That is easy to say, but harder to do. As we all know, asking MIS programmers to write new marketing software is like pulling teeth. They are busy with something else, and marketing always has a low priority on the MIS pecking order. Last year at the Institute, we decided to do a little R & D. We commissioned a professional software house to write a Window’s based RFM program that would do everything necessary to code customer databases for RFM, select test groups using an Nth, select records by RFM cell, and provide reports so that the marketers could do the entire job themselves without the assistance of either a statistician or a programmer. The resulting program, called RFM for Windows is now in Beta Test in twenty five marketing companies in the US, as well as in Canada, Holland, the UK and Brazil. The product will be available for interested marketers in the late spring of this year.

Using the Internet

It is interesting how we found the firm to write the software. We really didn’t know how to go about our search, so we turned to the Internet. Looking from place to place, we found something called "Software University". We figured that perhaps there was a professor there who would like to moonlight writing code, so we sent an e-mail message to Software University asking if anyone would like to write PC code for money. We got three answers the first day. The first was from the President of Software University, whose message was "Don’t post such messages here!". He deleted our e-mail message. Before he was able to do this, however, we received two other responses, one of which came from a representative of the firm that we subsequently engaged for the job. Where is this firm located? In the Kharkov in the Ukraine – in part of the old Soviet Union. What do they know about PC programming in the Ukraine? Plenty. They did the job rapidly, and came up with scores of ideas – and beautiful graphics – that we would never have thought of ourselves. I believe that the final product is better than we could have had created in the US in the time available. Incidentally, we found the firm through their agent, David Margolius of M&M Data Systems in Bellevue, Washington. (206) 869-9236.

Hard Coding of RFM Categories

News of the development of RFM for Windows has produced comment and controversy around the globe. One correspondent from London raised the question, "Why select exact quintiles? Why not make the RFM categories exact dates and numbers such as 0-3 months, 3-6 months etc.?" He has a valid point. During the past thirty years, RFM has traditionally been "hard coded" into exact quantities. Why change the system?

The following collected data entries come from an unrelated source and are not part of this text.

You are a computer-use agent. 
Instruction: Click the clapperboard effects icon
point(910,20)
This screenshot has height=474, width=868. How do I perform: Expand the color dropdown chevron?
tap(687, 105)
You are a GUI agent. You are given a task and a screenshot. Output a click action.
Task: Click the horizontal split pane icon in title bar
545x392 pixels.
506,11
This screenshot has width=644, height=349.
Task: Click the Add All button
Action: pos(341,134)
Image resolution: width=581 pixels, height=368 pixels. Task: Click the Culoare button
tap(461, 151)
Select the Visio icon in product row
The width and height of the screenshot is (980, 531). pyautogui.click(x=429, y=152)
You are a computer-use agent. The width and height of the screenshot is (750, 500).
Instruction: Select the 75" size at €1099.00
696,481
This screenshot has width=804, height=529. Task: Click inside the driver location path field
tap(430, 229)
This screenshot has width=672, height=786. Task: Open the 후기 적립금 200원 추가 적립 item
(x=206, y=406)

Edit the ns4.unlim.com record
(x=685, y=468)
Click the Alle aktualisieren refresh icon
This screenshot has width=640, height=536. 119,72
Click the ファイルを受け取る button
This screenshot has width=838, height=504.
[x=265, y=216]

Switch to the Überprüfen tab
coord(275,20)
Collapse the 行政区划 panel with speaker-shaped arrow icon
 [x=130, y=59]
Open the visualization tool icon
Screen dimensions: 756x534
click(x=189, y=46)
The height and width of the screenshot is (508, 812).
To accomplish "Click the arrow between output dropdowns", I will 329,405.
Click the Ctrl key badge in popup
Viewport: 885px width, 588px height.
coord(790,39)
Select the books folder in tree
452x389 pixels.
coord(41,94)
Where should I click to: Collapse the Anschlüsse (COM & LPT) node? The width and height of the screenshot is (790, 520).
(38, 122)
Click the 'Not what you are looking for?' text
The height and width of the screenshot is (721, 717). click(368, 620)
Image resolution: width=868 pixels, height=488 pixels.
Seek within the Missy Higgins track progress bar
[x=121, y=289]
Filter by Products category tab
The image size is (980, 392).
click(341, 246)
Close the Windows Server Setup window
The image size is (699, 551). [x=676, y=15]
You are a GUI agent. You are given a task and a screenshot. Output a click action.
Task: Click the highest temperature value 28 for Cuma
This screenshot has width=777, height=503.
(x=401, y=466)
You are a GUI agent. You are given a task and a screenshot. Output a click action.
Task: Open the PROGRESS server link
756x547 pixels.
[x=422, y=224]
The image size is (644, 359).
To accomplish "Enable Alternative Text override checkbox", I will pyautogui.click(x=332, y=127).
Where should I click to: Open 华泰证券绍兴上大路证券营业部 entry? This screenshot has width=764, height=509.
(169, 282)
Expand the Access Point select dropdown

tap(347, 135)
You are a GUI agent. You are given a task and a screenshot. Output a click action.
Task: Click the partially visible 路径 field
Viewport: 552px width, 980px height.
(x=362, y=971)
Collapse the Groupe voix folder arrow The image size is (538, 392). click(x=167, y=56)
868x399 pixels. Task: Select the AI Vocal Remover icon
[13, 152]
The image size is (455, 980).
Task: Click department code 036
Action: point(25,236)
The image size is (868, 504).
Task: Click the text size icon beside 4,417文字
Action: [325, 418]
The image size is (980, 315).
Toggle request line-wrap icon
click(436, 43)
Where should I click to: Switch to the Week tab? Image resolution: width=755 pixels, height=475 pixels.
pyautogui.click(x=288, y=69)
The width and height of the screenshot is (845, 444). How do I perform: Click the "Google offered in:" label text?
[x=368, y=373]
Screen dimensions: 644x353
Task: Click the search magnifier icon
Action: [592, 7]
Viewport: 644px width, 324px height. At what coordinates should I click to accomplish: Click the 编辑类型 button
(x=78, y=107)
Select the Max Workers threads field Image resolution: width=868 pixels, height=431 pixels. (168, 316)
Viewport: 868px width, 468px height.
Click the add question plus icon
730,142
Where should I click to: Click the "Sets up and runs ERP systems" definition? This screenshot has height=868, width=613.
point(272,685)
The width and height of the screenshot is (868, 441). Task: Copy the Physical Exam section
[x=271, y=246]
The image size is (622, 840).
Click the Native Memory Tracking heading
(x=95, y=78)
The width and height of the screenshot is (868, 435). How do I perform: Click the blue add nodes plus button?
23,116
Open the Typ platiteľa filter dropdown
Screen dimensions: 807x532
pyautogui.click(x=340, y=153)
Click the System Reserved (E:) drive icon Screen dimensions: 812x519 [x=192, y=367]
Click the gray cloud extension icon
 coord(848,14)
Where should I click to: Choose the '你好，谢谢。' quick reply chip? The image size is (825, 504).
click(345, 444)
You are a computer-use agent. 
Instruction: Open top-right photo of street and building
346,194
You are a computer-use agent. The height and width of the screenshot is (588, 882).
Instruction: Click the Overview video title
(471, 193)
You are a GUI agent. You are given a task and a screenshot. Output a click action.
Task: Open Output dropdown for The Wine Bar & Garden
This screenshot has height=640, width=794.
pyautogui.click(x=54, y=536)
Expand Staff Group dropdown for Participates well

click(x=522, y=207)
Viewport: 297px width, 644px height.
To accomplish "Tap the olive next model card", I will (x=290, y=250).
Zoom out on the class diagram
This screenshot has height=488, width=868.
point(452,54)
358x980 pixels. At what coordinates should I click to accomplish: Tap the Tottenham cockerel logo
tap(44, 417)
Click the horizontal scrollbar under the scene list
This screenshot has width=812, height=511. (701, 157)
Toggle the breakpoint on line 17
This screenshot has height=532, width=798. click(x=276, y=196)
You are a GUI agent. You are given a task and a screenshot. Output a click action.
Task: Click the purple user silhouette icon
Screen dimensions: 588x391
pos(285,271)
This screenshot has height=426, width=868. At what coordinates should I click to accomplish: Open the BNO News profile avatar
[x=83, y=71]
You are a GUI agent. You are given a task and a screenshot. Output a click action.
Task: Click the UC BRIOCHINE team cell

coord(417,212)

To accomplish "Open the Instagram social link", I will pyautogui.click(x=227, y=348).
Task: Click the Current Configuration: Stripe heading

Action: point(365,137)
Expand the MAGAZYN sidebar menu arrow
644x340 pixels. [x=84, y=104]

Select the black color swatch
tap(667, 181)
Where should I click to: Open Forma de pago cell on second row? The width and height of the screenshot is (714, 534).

The answer goes to the heart of RFM. Using exact quantities assumes several things: 1) You have to know your file well in order to select the categories. 2) You have to use a programmer to write the code to do the selection. 3) You will keep this programmer busy changing categories since, over time, the number of customers in each category will shift. If you are doing your job well, the number in 0-3 months will grow so big that it becomes unwieldy. You will have to shift to 0-2 months, and readjust all your other categories at the same time.

In short, hard coding is expensive in terms of programmer time. What is the purpose of RFM? To make profits by reducing costs. If the method you have selected for coding RFM is an expensive one, you have defeated the purpose of RFM from the outset.

If you use exact quintiles, the job can be done without a programmer. You save thousands of dollars a year by that step. You let the program decide who is in each of your quintiles. Of course, using exact quintiles, there will be a certain arbitrary quality to the coding. If your dividing line between the top quintile and the next lower quintile is February 12th, for example, some people with that purchase date will lie just above and some just below the dividing line, and so will be arbitrarily a 5 or a 4. Don’t worry about it! RFM coding should be done regularly – certainly before every customer promotion – so the arbitrariness one month will be corrected in the next month when the dividing line falls on some other date.

Why Quintiles?

Another good question concerns the number of cells needed. Quintiles results in 125 cells (5 x 5 x 5). For some small business to business databases, that number may be too big. For some very large databases, it may be too small. There are really two conflicting goals of RFM: 1) you want to have as many cells as possible so that you can more accurately predict exactly who is going to respond to your offer. 2) you want to have as few cells as possible, because each test cell has to be large enough to be statistically valid, and many cells make for expensive tests. For RFM for Windows we developed a panel that reconciles these two goals:

This panel combines many RFM principles into one screen. In the first place, the break even response rate is that rate where the profit from promoting a cell exactly equals the cost of promoting the cell. These two amounts are shown in the first two boxes on the left. The break even response rate is in the next box in the middle. The minimum test cell size is shown in the center of the panel. It is produced by the formula: Min = 4 / (break even response rate). In the example shown here, the cost per piece mailed is $0.55, and the profit (after all costs for the product and fulfillment have been taken out) from a successful sale is $40. The break even response rate is 1.38%. As a result, it will require that you mail a minimum of 291 customers in each RFM cell to be sure that your results are accurate. After some experience in your particular product situation, you can adjust that up or down with the "Experience Adjustment" to get what you consider to be an accurate reading with the minimum number of test pieces mailed.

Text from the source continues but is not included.